I thought it might be of interest to give a flavour of the type of news over here so here goes:
“Not all good cheer as pub reopens
The Kings Cross Hotel will open tomorrow for the first time in two years after a $9 million redevelopment.
But not everyone is celebrating the return of the “Cross old maid” to serving duties.
Residents and police says the expansion in the size and number of licensed premises on the crowded Kings Cross entertainment strip could increase alcohol-related violence and anti-social behaviour.
The Kings Cross Hotel is the fourth pub, bar or licensed restaurant to open or expand in the past six months. Taken together, these developments represent an increase in drinking capacity of about 3500 patrons.
Police say they have opposed many of the new hotels and redevelopments decease of the alcohol-related crime in Kings Cross every weekend and almost every week night. But their objectives have been ignored.
“We regularly see serious, violent assaults that are fuelled by alcohol consumption”, said the acting head of King Cross local areas command, Detective Superintendent Luke Freudenstein.
“Binge drinking, a culture of drinking to get drunk, 24-hour licences and the growth of “vertical” drinking venues (venue s with limited seating and few places to rest a drink) all provide a major challenge. Additional drinking capacity makes our job more difficult”.
Kings Cross has the second highest rate of assault in NSW< and it is rising. The number of alcohol-related assaults rose from 472 to 590 in 2007.
Pastor Graham Long of the Wayside Chapel in Kings Cross said the increasing size of hotels was the biggest problem. “When you’ve got big numbers of people drinking and then pouring onto William Street in the early hours of the morning you’ve go trouble. Public transport from the Cross down to the city after midnight doesn’t exist, and that’s when the assaults happen.”
Local residents blame City of Sydney Council for approving the developments. But it says its attempt to block them have been overturned in the Land and Environment Court.
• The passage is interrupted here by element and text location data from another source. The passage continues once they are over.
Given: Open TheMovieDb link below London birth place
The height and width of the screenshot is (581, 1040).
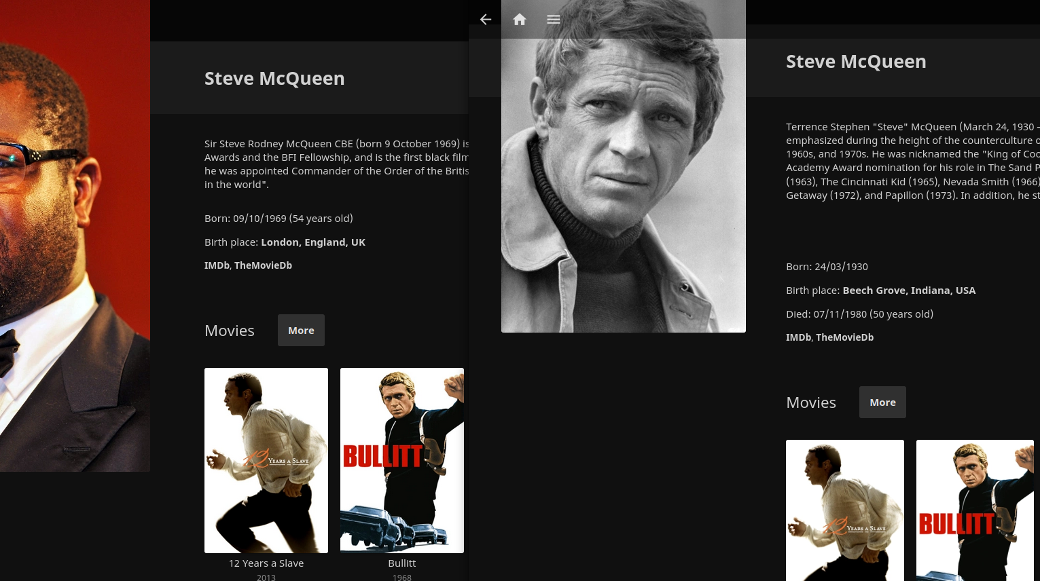Looking at the screenshot, I should click(x=263, y=265).
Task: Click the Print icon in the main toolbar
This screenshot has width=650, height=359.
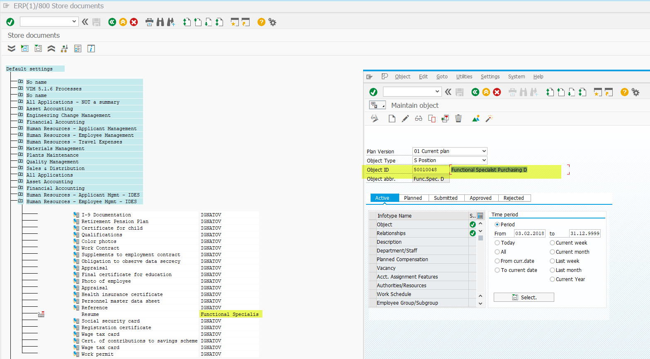Action: (150, 22)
The development tide continues, and Potts Point Hotel will open on the strip within six months.
But the president of the Kings Cross Liquor Accord, Doug Grand, said Kings Cross was a market driven entertainment zone, and it was unreasonable to restrict development.
“The cross has always been a busy areas – you’ve go to get smarter with the way you operate. If you look at the crowds coming into the area there are more young girls and young men. I think that’s a sign that the area is going in the right direction”.